= Article =
··········
Steve writes:

"In the thread I bent/hijacked here, I would cynically claim that Marcus was 
trying to find relief in some of these paradoxes by gerrymandering 
"selfness"...  and Glen holding the line on a more holistic view of systems."


I do gerrymander my definition of worthwhile ideas around the universe of ideas 
that I know about.   I don't see why that is a cynical interpretation.   For 
example, I always vote, as far as seems winnable, to the left.   I don't really 
have any selfish motive for that.   I have various sorts of insurance and the 
kind of redistribution of wealth I would get behind mostly would never benefit 
me in any material way.  It might even put me at a disadvantage.   Of course, 
like anyone, my situation could change and I suppose one could argue I'm 
advocating collective funding for a vague sort of government insurance policy 
-- just for me!    Well, if you must see things this way, guilty-as-charged!


As far as out driving our headlights, yes please.  That's all there is, in the 
end:  Figuring stuff out.   Everything else is just marking time.


Marcus

________________________________
From: Friam <friam-boun...@redfish.com> on behalf of Steven A Smith 
<sasm...@swcp.com>
Sent: Sunday, September 10, 2017 1:28:41 PM
To: The Friday Morning Applied Complexity Coffee Group
Subject: [FRIAM] Enlightened Self Interest: was Help for texas


Glen/Marcus/et alia -

I have of late, been trying to understand a little more deeply the concept of 
"Enlightened Self Interest", mostly as it applies to me personally, but by 
extension how it applies to my identity groups (family, neighbors, region, 
culture, nation, species, sapients-at-large, life-that-plays, life in all it's 
forms, pan-conscious matter, et/ad, cet/naus).

In Out of My Life and Thought Schweitzer wrote:

The most immediate fact of man’s consciousness is the assertion "I am life that 
wills to live in the midst of life that wills to live"

— Albert Schweitzer
I find this particular observation/assertion by Schweitzer nicely poetic in 
it's self-referentiality, but also quite apt toward my apprehension of "what is 
life?" and just how far must/might I extend my "self-interest" to be properly 
enlightened.

Since the beginning of the Holocene (by definition), we humans have been 
adapting our environment to our (presumed) liking at a monotonically increasing 
(and concave up if not precisely geometric nor exponential?) rate.   I'm not 
needing to invoke Singularian concepts to suggest that we are (and have been 
for some time) out-driving our headlights.   For all of our abilities in 
predictive science and constructive engineering, there are always "unintended 
consequences".   Even in a clockwork universe, we must live with "the halting 
problem" whence the only way to know for sure how things are going to turn out 
is to watch them evolve into their fullness over time.
··········
= Supplied data =
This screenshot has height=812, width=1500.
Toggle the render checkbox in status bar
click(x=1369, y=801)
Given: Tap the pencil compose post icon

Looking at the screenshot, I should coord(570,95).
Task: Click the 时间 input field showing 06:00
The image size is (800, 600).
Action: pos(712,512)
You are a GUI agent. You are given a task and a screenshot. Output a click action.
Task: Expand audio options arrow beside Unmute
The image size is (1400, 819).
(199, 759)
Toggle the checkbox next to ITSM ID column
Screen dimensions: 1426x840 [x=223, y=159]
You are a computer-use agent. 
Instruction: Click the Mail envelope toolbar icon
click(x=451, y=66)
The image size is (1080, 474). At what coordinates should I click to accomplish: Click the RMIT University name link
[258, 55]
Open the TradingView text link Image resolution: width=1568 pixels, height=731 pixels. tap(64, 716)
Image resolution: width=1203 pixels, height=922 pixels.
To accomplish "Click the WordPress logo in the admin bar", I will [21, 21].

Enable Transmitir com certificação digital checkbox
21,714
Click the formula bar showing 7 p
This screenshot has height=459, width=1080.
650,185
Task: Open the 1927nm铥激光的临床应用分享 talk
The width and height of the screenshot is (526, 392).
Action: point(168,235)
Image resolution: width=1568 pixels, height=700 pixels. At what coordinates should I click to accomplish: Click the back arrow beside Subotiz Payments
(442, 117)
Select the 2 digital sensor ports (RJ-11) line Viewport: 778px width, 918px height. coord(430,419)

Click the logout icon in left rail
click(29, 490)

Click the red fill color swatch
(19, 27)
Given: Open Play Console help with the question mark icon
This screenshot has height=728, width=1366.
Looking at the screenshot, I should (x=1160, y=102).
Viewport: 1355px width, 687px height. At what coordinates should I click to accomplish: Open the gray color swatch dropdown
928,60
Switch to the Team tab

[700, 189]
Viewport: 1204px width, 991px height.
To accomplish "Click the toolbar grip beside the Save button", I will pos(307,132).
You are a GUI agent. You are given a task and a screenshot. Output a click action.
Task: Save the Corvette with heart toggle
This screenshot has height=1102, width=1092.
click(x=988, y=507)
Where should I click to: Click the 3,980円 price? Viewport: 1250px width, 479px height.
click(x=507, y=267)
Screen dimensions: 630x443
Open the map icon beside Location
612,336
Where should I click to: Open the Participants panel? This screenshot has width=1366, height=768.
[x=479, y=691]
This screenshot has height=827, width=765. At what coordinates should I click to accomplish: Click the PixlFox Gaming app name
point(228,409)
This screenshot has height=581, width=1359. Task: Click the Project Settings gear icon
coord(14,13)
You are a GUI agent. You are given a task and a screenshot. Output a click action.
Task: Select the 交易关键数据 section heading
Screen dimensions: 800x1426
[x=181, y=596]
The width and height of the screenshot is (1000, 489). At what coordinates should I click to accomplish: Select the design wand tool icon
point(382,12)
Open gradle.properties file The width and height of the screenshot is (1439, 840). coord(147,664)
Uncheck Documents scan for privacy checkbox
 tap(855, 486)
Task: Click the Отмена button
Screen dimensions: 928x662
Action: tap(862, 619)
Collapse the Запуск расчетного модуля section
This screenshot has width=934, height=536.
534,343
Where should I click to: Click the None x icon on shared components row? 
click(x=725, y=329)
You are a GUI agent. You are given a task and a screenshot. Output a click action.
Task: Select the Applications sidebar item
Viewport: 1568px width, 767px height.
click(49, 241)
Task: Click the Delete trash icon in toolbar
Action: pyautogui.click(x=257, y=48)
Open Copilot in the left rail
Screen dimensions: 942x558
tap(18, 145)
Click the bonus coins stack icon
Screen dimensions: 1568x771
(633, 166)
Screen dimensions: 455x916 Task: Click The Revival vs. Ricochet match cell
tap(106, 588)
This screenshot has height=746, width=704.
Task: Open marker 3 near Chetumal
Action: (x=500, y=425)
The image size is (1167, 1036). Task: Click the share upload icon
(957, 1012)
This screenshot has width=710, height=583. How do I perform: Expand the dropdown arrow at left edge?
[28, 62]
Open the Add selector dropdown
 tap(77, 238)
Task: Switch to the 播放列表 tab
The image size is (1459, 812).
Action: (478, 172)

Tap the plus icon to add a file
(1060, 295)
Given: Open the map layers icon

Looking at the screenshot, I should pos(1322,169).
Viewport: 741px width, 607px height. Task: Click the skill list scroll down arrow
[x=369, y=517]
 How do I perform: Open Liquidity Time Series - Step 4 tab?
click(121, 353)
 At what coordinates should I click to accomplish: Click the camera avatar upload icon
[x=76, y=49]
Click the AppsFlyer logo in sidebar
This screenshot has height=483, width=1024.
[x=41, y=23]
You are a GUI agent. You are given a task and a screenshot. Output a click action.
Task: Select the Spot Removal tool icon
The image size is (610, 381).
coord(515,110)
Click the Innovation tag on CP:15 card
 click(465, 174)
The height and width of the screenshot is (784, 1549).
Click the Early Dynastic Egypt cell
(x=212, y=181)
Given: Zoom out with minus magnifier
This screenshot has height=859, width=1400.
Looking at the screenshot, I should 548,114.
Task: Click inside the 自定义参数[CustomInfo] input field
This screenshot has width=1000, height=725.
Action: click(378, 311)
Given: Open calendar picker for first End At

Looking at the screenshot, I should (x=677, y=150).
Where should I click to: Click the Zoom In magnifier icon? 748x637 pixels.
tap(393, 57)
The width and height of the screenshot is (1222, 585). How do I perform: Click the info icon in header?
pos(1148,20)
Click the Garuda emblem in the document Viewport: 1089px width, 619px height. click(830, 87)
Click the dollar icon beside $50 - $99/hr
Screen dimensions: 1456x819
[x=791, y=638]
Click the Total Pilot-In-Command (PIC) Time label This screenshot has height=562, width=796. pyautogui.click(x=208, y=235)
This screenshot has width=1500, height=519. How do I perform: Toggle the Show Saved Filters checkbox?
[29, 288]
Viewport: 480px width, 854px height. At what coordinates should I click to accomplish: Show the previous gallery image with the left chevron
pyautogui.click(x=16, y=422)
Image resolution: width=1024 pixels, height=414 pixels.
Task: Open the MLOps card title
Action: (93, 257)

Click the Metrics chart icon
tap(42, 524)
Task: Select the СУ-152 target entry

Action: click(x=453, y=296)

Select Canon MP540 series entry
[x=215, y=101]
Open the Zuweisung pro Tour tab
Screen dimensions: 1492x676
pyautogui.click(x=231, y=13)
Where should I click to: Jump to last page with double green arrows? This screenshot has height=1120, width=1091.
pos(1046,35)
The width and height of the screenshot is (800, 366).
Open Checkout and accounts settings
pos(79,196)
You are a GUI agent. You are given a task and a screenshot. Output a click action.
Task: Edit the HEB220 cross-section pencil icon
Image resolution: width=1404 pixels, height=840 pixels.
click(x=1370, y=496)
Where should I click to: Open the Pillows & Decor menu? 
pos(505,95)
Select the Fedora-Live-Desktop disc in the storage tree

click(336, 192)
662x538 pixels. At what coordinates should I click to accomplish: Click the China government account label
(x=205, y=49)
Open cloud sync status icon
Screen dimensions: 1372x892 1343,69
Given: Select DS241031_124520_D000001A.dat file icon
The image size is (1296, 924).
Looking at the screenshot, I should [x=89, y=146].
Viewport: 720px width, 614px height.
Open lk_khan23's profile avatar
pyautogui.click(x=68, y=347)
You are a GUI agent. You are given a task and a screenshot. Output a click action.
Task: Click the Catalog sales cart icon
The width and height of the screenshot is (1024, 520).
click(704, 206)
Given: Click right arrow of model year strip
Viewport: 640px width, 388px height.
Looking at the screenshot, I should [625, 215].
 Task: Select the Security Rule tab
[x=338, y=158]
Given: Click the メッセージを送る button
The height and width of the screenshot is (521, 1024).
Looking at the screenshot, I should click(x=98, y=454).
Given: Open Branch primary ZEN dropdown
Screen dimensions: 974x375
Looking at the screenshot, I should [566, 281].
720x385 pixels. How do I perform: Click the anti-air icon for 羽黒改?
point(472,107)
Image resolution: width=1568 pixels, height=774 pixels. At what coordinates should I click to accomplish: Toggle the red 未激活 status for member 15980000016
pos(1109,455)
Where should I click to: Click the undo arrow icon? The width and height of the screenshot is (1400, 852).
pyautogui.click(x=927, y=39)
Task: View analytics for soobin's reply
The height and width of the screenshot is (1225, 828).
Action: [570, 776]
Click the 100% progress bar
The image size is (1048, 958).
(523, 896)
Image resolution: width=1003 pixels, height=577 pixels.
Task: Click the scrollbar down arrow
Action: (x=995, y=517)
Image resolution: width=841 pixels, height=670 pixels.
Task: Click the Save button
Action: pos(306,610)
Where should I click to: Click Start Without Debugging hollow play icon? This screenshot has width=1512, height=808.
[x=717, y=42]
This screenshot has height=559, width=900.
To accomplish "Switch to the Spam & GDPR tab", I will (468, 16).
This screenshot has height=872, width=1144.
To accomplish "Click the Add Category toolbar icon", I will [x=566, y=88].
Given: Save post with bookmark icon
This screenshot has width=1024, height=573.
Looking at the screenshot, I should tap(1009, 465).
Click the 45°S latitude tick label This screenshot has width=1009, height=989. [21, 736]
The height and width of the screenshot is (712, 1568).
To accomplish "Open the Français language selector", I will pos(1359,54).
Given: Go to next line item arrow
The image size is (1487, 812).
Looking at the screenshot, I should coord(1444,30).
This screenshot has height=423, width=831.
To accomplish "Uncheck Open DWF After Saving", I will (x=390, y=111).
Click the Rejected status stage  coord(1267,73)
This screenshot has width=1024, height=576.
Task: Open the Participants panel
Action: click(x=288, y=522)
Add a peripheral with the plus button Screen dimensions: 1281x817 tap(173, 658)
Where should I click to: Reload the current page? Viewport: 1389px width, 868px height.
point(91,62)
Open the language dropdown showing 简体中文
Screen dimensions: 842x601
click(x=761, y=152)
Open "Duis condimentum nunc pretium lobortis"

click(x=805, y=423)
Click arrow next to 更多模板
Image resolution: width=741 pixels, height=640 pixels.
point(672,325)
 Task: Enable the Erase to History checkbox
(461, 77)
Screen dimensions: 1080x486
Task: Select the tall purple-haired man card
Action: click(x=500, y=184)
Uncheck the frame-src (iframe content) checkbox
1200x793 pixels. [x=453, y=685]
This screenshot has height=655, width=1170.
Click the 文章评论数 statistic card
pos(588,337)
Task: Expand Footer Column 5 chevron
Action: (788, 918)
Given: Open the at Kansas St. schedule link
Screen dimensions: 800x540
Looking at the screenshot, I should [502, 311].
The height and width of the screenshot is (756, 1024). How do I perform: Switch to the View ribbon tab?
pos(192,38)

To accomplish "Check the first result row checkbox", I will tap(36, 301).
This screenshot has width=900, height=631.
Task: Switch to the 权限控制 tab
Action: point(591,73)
··········
= Task goal =
Write the next part of the email about enlightened self-interest, picking up after its final sentence. The data has no connection to the email about enlightened self-interest.

= Result for this task =
It is not surprising (to me) that at every turn our "best ideas" turn out to 
have "hidden gotchas".... that building a global civilization predicated on a 
constant expansion of resource exploitation (first forests and prairies, then 
clean water sources, then coal, oil, and gas deposits) eventually hits a limit. 
  Hubbert's "Peak Oil"<https://en.wikipedia.org/wiki/Peak_oil> didn't even 
consider (or was aware of?) the consequences of greenhouse gas buildup and 
climate change.   Hubbert's predictions seem to have borne out pretty well in 
the US until we figured out "hydraulic fracturing" (see upturn in green line)
[https://upload.wikimedia.org/wikipedia/commons/thumb/f/f2/Hubbert_Upper-Bound_Peak_1956.png/220px-Hubbert_Upper-Bound_Peak_1956.png]<https://en.wikipedia.org/wiki/Peak_oil>

It is also not surprising (to me) that Free Markets and Capitalism and even 
Representative Democracy are loaded with unintended consequences and that we 
are very naturally faced with the possibility that they are fundamentally 
flawed in ways we might only be starting to understand.   I'm not advocating a 
return to *earlier* flawed systems (e.g. autocratic/fuedal/fascist/???) but 
rather a *continued* reflection and refinement on WHAT MEANS "enlightened"?  
And what are the boundaries of "self".

In the thread I bent/hijacked here, I would cynically claim that Marcus was 
trying to find relief in some of these paradoxes by gerrymandering 
"selfness"...  and Glen holding the line on a more holistic view of systems.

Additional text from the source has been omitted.